## [EXERCISE PROMPT]
Your answer should be every line of the entries that has the string "computer" in it.

[Saved entries]

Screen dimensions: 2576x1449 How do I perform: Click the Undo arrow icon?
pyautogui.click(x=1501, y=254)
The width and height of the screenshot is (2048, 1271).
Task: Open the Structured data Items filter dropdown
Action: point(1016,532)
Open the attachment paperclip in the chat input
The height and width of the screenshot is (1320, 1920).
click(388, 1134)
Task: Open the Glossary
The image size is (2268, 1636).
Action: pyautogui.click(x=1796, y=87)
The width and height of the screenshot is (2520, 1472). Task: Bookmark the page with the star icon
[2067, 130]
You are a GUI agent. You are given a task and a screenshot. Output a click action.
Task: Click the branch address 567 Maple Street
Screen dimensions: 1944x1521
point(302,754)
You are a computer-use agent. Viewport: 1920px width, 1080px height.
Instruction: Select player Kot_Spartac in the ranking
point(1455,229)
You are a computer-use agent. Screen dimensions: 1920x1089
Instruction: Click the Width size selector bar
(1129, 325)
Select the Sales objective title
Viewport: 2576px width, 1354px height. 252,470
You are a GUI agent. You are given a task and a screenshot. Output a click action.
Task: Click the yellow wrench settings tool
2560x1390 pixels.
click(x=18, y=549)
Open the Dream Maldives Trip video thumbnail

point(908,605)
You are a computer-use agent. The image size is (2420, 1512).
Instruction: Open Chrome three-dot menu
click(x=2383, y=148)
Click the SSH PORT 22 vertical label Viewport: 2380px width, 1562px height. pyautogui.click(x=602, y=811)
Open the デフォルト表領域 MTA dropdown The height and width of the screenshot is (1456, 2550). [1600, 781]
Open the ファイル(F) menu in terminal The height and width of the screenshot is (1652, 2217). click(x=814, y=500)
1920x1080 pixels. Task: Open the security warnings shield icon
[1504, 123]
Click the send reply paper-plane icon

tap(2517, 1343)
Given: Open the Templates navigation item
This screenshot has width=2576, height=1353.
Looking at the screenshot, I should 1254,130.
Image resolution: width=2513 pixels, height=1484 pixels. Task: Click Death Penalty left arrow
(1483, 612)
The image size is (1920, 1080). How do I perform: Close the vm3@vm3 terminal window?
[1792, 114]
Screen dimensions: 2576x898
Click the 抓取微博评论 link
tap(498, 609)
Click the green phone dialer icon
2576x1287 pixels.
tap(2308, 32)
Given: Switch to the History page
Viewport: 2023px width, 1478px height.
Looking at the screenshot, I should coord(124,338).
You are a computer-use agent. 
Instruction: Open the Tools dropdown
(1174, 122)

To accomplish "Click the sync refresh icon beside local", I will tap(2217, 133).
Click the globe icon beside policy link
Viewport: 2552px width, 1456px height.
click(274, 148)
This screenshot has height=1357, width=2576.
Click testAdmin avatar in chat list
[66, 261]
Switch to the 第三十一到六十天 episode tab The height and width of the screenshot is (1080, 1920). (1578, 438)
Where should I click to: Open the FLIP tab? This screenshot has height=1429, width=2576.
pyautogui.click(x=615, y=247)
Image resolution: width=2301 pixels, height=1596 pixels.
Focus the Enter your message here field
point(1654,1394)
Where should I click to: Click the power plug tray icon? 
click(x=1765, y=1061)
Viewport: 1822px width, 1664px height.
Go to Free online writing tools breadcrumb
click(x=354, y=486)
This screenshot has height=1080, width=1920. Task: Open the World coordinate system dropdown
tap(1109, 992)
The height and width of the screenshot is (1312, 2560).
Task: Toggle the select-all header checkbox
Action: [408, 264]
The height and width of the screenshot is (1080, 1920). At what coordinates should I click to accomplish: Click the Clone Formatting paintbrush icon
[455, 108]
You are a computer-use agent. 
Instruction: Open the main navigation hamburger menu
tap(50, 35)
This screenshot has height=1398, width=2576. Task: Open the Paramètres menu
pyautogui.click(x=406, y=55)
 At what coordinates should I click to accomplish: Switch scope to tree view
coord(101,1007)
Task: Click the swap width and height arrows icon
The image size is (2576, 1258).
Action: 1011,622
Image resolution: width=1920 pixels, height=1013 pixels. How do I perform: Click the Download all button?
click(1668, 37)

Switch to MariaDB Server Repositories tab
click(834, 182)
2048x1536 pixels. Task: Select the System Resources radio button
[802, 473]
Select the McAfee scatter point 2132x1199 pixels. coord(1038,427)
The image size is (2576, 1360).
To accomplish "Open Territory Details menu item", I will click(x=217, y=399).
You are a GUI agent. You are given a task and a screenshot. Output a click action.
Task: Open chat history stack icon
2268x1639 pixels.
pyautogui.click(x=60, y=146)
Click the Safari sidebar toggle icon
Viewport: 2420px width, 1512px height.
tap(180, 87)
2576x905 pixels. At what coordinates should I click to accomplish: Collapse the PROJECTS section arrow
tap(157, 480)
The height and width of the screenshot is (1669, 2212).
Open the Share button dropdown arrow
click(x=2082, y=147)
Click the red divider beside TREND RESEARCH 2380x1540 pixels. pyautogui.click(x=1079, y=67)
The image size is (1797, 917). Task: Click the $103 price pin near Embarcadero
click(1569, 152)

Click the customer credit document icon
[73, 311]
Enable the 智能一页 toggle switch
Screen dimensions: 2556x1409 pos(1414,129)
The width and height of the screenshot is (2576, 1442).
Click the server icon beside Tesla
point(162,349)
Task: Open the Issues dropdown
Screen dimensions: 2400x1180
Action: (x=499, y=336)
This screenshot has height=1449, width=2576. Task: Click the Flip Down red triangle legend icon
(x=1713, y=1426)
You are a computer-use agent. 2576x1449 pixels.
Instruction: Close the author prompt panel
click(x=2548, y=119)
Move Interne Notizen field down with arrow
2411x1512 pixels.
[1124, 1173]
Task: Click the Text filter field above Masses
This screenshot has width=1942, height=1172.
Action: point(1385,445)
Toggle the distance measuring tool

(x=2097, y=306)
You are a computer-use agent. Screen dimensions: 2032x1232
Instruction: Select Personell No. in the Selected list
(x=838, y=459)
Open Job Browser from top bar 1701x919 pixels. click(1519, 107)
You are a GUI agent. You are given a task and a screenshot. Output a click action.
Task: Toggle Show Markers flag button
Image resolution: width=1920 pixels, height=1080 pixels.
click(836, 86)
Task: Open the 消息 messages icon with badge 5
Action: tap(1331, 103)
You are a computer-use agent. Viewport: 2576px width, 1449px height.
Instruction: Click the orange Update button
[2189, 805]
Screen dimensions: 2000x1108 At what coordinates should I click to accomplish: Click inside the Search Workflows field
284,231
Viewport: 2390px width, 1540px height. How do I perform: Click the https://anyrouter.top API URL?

## [ANSWER TO THIS TASK]
You are a computer-use agent. Viewport: 1920px width, 1080px height.
You are a computer-use agent. Screen dimensions: 1920x1089
You are a computer-use agent. The image size is (2420, 1512).
You are a computer-use agent. 
You are a computer-use agent. 
You are a computer-use agent. 2576x1449 pixels.
You are a computer-use agent. Screen dimensions: 2032x1232
You are a computer-use agent. Viewport: 2576px width, 1449px height.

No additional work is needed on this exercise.